### KUTIPAN PILIHAN
Pernah gak ngerasa kesel sama temen atau siapapun dan berpikiran “kok dia jahat banget sih!”? Atau pernah gak, kalian ngeliat orang lain yang udah dimanfaatin abis-abisan dan mikir “ya ampun, udah digituin sama anak-anak lain masih aja mau temenan sama mereka”?
Kalau aku pernah banget, BAHKAN SERING. Terkadang masih gak ngerti sama pola pikir mereka yang gampang banget buat maafin orang, dan gak abis pikir sama mereka yang selalu “sirik” sama orang lain yang berujung either talking behind their back or even worse, bullied them.
Selama #dirumahaja, karena kerjaan juga jadi berkurang (dang!) mulailah mikir macem-macem. Dan beberapa hari ini yang menganggu pikiranku adalah “sebenernya sifat dasar manusia itu baik, atau malah jahat dari lahir ya?” Terlalu filosofis, I know. Tapi gak ada salahnya kan buat cari tau?
Kalau menurut logika aku sih, manusia dilahirkan ya dalam keadaan yang baik; kita lahir kasarnya belum berbuat apa-apa, belum ngelakuin kesalahan besar atau bahkan merugikan orang lain. But probably as time goes by, we grow as a human being with uncontrolled surroundings. Untuk bisa bertahan hidup, kita butuh makan; untuk makan kita butuh sumber makanan, dan sumber makanan kita makhluk hidup juga. Dengan menjadikan makhluk lain sebagai salah satu cara kita buat bertahan hidup, apa bisa dibilang jahat?
Soo, akhirnya aku cari tau nih dan ternyata banyak banget pro-kontranya!

### DATA YANG DISEDIAKAN

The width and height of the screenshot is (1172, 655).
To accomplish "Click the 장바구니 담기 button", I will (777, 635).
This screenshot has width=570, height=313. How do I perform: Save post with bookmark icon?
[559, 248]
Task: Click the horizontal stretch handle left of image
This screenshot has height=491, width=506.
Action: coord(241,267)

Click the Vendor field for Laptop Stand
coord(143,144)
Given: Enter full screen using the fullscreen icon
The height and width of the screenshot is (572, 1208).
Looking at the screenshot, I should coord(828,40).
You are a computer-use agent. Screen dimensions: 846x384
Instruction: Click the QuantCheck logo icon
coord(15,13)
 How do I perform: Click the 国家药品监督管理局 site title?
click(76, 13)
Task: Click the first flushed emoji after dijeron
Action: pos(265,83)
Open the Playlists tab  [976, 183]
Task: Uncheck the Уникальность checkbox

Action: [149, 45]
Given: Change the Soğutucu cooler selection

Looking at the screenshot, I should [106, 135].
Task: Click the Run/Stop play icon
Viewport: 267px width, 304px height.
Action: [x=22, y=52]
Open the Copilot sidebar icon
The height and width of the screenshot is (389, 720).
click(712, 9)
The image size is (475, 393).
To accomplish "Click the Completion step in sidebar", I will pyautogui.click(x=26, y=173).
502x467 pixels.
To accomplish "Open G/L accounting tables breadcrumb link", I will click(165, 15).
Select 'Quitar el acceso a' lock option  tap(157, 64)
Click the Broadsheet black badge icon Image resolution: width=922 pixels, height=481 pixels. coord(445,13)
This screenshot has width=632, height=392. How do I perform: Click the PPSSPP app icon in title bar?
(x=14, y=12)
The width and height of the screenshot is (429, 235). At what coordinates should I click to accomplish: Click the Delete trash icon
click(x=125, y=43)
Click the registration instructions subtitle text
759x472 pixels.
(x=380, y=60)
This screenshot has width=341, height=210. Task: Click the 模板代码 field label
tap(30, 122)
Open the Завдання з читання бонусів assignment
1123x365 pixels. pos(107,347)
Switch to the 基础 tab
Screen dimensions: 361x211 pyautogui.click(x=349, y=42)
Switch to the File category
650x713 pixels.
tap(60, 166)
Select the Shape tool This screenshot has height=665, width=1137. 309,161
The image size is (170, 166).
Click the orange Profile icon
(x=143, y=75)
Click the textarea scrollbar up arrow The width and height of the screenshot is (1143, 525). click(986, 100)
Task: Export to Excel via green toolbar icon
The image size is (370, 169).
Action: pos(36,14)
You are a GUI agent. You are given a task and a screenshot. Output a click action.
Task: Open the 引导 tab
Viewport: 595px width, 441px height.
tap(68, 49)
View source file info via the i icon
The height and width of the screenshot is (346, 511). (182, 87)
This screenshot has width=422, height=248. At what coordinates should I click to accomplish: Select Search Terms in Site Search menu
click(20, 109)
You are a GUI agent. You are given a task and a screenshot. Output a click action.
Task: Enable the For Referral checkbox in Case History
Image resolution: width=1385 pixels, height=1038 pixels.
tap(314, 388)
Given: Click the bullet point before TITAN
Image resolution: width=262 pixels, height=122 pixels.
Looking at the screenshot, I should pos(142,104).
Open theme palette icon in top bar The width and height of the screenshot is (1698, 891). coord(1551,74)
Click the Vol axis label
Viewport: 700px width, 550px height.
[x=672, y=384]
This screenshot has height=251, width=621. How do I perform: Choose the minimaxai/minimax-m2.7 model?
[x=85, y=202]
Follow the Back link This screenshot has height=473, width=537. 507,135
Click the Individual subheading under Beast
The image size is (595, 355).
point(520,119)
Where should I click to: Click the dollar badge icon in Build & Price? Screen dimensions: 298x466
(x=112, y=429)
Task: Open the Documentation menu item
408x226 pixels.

### TUGAS ANDA
1 – Sunting kutipan tentang sifat dasar manusia, mulai dari "Selama #dirumahaja, karena" dan terus sampai "buat cari tau?", dengan mengganti "kerjaan" menjadi "pekerjaan".
2 – Apakah pernyataan berikut sesuai dengan kutipan tentang sifat dasar manusia? (a) Penulis tidak pernah merasa kesal pada teman atau orang lain. (b) Menurut logika penulis, manusia dilahirkan dalam keadaan baik. (c) Selama #dirumahaja, pekerjaan penulis bertambah. Jawab ya atau tidak untuk masing-masing, lalu kutip persis kata-kata penentunya dari kutipan.
Data tersebut adalah bahan tersendiri yang terpisah dari kutipan.

### HASIL LATIHAN
1 –
Selama #dirumahaja, karena pekerjaan juga jadi berkurang (dang!) mulailah mikir macem-macem. Dan beberapa hari ini yang menganggu pikiranku adalah “sebenernya sifat dasar manusia itu baik, atau malah jahat dari lahir ya?” Terlalu filosofis, I know. Tapi gak ada salahnya kan buat cari tau?

2 –
(a) Tidak: "Kalau aku pernah banget, BAHKAN SERING."
(b) Ya: "manusia dilahirkan ya dalam keadaan yang baik"
(c) Tidak: "karena kerjaan juga jadi berkurang"